Given data:
--------------------------------------------------

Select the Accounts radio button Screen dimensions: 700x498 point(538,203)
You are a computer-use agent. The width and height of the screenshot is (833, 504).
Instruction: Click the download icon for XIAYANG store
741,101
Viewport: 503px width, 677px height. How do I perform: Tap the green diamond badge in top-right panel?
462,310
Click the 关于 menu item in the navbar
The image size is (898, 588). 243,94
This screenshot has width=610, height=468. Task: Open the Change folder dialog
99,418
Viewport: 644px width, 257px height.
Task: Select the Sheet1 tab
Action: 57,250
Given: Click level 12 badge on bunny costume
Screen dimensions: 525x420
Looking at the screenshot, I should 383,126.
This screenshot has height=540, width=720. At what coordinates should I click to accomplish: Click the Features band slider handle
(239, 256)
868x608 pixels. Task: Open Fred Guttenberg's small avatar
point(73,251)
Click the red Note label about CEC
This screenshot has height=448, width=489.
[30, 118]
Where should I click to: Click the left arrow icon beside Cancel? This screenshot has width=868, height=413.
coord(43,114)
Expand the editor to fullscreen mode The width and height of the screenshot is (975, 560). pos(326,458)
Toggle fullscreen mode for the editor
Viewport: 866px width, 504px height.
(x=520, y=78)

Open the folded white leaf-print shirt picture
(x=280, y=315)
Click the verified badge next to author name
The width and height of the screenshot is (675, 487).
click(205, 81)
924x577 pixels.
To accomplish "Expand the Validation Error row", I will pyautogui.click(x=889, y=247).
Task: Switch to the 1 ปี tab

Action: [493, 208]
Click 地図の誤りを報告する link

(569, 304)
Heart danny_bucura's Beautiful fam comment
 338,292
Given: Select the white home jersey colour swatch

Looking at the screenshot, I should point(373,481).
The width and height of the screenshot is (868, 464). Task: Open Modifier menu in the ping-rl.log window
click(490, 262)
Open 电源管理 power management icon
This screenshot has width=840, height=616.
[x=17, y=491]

--------------------------------------------------

Work instructions: Each line above needs to be written out again exactly.

Answer space:
Select the Accounts radio button Screen dimensions: 700x498 point(538,203)
You are a computer-use agent. The width and height of the screenshot is (833, 504).
Instruction: Click the download icon for XIAYANG store
741,101
Viewport: 503px width, 677px height. How do I perform: Tap the green diamond badge in top-right panel?
462,310
Click the 关于 menu item in the navbar
The image size is (898, 588). 243,94
This screenshot has width=610, height=468. Task: Open the Change folder dialog
99,418
Viewport: 644px width, 257px height.
Task: Select the Sheet1 tab
Action: 57,250
Given: Click level 12 badge on bunny costume
Screen dimensions: 525x420
Looking at the screenshot, I should 383,126.
This screenshot has height=540, width=720. At what coordinates should I click to accomplish: Click the Features band slider handle
(239, 256)
868x608 pixels. Task: Open Fred Guttenberg's small avatar
point(73,251)
Click the red Note label about CEC
This screenshot has height=448, width=489.
[30, 118]
Where should I click to: Click the left arrow icon beside Cancel? This screenshot has width=868, height=413.
coord(43,114)
Expand the editor to fullscreen mode The width and height of the screenshot is (975, 560). pos(326,458)
Toggle fullscreen mode for the editor
Viewport: 866px width, 504px height.
(x=520, y=78)

Open the folded white leaf-print shirt picture
(x=280, y=315)
Click the verified badge next to author name
The width and height of the screenshot is (675, 487).
click(205, 81)
924x577 pixels.
To accomplish "Expand the Validation Error row", I will pyautogui.click(x=889, y=247).
Task: Switch to the 1 ปี tab

Action: [493, 208]
Click 地図の誤りを報告する link

(569, 304)
Heart danny_bucura's Beautiful fam comment
 338,292
Given: Select the white home jersey colour swatch

Looking at the screenshot, I should point(373,481).
The width and height of the screenshot is (868, 464). Task: Open Modifier menu in the ping-rl.log window
click(490, 262)
Open 电源管理 power management icon
This screenshot has width=840, height=616.
[x=17, y=491]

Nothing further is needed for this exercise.